Agence France-Presse (“CHINA CRITICISES US FOR HAILING TAIWAN PRESIDENT’S ELECTION VICTORY,” 03/27/04) reported that the PRC sharply criticized the US on Saturday for congratulating Taiwanese President Chen Shui-bian on his election victory, deeming it “interference in Chinese internal affairs.” “We are resolutely opposed to this US gesture, which is mistaken and constitutes an interference in Chinese internal affairs…” a foreign ministry statement said. “There is only one China in the world and Taiwan is a part of it,” said the statement posted on the ministry’s website.
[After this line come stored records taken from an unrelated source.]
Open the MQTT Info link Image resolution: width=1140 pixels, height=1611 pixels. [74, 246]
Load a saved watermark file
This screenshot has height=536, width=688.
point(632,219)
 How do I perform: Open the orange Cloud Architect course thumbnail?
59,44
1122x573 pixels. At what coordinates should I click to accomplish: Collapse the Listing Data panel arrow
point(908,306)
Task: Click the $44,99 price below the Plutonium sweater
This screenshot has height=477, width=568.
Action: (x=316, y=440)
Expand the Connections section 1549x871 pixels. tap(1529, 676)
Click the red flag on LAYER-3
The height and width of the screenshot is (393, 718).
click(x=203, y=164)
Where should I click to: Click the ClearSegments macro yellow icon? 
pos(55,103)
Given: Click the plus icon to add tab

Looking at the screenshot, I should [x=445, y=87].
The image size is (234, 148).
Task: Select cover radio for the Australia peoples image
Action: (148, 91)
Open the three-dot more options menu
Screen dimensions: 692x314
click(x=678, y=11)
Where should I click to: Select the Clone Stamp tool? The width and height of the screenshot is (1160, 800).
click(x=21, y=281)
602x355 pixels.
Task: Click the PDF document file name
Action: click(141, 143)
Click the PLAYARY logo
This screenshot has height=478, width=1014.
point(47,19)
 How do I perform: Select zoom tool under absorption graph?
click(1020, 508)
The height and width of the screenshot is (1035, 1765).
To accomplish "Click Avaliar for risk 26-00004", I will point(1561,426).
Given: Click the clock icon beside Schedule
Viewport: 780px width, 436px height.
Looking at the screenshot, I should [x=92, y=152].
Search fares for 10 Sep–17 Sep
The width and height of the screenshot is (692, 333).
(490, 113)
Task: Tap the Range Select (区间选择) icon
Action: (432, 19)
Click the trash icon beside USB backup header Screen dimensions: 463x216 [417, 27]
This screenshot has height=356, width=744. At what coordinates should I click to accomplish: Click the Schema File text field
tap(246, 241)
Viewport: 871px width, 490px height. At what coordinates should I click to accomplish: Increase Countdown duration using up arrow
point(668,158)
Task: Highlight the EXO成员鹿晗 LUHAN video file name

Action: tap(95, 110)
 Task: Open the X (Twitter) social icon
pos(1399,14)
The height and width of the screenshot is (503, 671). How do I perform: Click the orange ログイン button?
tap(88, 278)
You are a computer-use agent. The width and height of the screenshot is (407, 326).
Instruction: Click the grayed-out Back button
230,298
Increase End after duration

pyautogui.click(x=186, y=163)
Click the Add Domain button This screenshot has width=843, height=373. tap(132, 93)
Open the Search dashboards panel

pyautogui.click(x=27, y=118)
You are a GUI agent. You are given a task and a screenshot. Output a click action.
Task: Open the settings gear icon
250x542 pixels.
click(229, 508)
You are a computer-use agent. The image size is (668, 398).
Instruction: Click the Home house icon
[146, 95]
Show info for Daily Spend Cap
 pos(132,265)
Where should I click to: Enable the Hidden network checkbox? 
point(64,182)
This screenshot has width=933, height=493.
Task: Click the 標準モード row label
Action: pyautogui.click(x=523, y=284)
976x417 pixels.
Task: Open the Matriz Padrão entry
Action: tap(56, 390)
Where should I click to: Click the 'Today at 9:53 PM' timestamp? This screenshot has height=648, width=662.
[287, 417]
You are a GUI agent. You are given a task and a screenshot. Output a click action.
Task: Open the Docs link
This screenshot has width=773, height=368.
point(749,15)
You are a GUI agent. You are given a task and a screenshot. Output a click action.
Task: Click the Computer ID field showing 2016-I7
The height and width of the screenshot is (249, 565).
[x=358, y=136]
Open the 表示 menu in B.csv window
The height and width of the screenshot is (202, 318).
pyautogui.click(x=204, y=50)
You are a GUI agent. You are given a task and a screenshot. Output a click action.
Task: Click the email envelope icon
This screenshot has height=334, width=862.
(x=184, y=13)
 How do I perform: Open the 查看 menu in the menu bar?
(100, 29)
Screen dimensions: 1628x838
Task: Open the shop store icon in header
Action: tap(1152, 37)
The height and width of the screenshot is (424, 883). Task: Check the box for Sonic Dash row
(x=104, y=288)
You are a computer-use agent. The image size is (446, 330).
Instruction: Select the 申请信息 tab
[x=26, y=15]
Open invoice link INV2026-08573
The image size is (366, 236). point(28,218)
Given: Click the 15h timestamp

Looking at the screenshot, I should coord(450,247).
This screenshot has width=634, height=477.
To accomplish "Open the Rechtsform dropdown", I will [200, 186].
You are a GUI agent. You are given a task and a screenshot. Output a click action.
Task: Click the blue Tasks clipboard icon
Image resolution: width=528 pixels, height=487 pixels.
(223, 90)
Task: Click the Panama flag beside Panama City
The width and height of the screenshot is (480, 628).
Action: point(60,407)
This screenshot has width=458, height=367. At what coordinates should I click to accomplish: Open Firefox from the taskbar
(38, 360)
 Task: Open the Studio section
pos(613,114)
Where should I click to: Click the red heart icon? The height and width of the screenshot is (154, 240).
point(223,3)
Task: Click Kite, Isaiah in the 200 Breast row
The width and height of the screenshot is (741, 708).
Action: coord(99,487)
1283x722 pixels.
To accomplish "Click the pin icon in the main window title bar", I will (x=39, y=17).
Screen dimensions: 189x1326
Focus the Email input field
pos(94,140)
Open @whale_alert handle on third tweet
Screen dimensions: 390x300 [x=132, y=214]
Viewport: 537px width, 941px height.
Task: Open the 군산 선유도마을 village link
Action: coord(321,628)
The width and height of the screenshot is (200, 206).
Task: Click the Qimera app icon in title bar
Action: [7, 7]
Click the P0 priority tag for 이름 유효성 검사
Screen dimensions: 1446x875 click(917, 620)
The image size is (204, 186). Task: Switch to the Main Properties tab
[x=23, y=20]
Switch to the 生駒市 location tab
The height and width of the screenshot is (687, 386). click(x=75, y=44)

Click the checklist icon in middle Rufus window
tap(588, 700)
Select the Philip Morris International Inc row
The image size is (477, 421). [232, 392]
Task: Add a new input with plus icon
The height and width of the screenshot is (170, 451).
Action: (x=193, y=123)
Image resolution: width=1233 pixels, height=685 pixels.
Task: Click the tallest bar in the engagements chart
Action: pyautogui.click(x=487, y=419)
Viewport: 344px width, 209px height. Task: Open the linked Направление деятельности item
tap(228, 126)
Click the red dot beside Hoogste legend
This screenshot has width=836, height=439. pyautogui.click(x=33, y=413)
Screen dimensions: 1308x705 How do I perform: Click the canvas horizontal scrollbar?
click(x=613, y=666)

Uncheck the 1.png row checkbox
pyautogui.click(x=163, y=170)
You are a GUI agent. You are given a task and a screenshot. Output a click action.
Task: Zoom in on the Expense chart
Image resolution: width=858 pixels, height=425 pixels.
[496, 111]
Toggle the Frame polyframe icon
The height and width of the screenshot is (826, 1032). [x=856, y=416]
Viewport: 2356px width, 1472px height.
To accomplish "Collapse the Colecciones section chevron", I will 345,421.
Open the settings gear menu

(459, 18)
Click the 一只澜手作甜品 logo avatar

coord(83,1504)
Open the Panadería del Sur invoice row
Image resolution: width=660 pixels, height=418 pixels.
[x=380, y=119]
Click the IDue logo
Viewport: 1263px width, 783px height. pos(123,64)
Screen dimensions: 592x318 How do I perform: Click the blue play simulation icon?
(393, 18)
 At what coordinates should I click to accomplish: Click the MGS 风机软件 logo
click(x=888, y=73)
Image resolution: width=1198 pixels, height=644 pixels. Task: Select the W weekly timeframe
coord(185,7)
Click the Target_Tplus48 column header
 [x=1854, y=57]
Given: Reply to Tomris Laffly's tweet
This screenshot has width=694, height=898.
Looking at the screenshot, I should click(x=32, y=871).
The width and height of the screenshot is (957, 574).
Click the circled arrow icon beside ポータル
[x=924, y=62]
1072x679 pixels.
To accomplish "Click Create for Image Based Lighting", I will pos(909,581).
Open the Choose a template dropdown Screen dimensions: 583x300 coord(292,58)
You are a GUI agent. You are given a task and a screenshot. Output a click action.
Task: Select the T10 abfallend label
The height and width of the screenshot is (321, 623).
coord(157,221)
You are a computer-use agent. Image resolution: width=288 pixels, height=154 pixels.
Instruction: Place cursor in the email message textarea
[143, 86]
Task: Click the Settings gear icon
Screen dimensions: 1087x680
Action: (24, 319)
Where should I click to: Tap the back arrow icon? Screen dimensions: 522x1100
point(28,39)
Its foreign ministry said Saturday: The US side has always promised to respect the One China policy and … has on several occasions expressed its opposition to Taiwan independence and to any declaration by Taiwan authorities to make unilateral changes to the statute or move towards independence. “The US should abide by its words,” it said.

7. Japan Troops in Iraq

Agence France-Presse (“FINAL BATCH OF JAPANESE TROOPS ENTERS IRAQ FROM KUWAIT,” 03/29/04) reported that a final batch of some 120 Japanese soldiers entered Iraq from Kuwait, on their way to help with the humanitarian mission in the southern part of the country, a military spokesman said. “The last group of Japanese ground Self-Defense Forces crossed the borders into Iraq at about 8:00 this morning (0500 GMT). They drove in a convoy of 40 military vehicles,” Lieutenant Colonel Shigeru Yamasaki, head of the Task Planning and Liaison Unit, told AFP. The soldiers had arrived in Kuwait on March 22 for training at a US military camp in the desert. The training included a live-fire exercise at a range close to the borders with Iraq. They will bring the number of Japanese troops stationed in the southern Shiite city of Samawa, some 270 kilometers (170 miles) south of Baghdad, to about 530, Yamasaki said. Some 20 to 30 Japanese soldiers will continue to be stationed in Kuwait at Camp Virginia to prepare for the rotation of troops, expected to begin in the next two months.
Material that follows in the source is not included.